The sleet was turning more solid outside the window.
“I was just thinking about your story,” Karma said. “It's weird to think of running from vampires in the snow.” Then she added, “You’d know if you were dead, wouldn’t you?”
“Of course you would.”
“I saw this movie once, where there was a ghost, and they didn’t know they were dead. They kept reliving what they were doing, the night they died.”
“Everybody's heard a story about that,” Jessy
said.
“Yeah. It's weird that so many people think that can happen.”
“Maybe we’re dead right now,” Jessy joked.
“Don’t say that,” Karma said. “It’s bad luck.”
Before they went to sleep, they gathered their candy together again. Karma shoved her bag between the sleeping bag and the wall, and Jessy set hers on the desk, in a nest of paper.
In the middle of the night, Jessy half woke up, as if she'd heard something. Her door was open a crack, when she was sure she'd left if as closed as it would go. It looked like a shadow in the doorway, and in the darkness, she thought it was Twyla, looking in. Jessy started to sit up to say something, but there was no one there.
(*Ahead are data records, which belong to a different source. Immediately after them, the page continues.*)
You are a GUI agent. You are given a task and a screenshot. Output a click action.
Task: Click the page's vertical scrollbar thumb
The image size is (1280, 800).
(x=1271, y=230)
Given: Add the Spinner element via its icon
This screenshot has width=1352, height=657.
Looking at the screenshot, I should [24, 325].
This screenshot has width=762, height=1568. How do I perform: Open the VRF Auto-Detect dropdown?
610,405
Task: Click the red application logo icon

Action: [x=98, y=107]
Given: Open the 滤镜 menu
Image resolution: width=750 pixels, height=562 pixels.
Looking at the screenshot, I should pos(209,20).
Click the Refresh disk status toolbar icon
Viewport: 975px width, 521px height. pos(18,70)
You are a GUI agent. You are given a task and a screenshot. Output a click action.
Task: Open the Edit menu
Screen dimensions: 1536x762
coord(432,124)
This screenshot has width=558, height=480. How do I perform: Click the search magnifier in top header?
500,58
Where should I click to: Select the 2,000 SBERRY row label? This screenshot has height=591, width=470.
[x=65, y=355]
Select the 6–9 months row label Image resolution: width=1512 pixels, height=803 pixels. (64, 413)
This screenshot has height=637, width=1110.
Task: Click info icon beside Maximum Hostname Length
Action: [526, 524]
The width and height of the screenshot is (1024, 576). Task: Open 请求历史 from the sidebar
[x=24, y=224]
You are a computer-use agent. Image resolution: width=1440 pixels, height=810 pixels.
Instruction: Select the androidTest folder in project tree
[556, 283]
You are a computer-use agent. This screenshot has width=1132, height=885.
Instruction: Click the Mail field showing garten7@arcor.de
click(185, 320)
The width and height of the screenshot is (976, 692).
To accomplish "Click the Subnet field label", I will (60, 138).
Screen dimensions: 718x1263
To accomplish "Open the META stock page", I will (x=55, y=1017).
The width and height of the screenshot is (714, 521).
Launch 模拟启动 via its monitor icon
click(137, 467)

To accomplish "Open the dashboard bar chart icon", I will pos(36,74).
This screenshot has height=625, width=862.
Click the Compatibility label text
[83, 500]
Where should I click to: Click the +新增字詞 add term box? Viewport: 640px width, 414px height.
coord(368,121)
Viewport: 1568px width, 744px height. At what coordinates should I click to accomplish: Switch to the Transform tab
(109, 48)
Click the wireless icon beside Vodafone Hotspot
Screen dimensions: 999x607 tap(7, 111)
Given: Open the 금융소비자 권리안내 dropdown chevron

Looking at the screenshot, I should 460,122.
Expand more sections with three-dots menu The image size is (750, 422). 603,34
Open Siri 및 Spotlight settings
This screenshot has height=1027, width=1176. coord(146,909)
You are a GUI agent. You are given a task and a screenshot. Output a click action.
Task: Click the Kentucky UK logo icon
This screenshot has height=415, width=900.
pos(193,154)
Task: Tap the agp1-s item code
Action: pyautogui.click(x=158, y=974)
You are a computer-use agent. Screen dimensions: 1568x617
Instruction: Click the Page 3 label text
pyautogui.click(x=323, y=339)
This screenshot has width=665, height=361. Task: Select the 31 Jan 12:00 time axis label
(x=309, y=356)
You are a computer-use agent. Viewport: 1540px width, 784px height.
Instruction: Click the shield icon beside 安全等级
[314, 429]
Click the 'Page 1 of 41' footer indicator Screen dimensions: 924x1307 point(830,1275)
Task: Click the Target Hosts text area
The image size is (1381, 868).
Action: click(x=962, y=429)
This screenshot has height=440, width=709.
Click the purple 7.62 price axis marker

She must have just come in from the party, she thought. But then she was startled by a thought. Karma said it happened all the time, that ghosts visited people, right when they died. What if something had happened to Twyla, right that second, like the ghost in the story? She looked over at Karma, who was obviously sound asleep, and then she put her head back on the pillow, turned toward the door, closing her eyes almost all the way.
She waited. There was another faint sound, a creak. The door opened slightly wider. A figure stepped, silent, into the room. Jessy tried not to make a sound. It really was Twyla. She stepped toward the desk, and then she reached carefully into the bag and grabbed a piece of candy.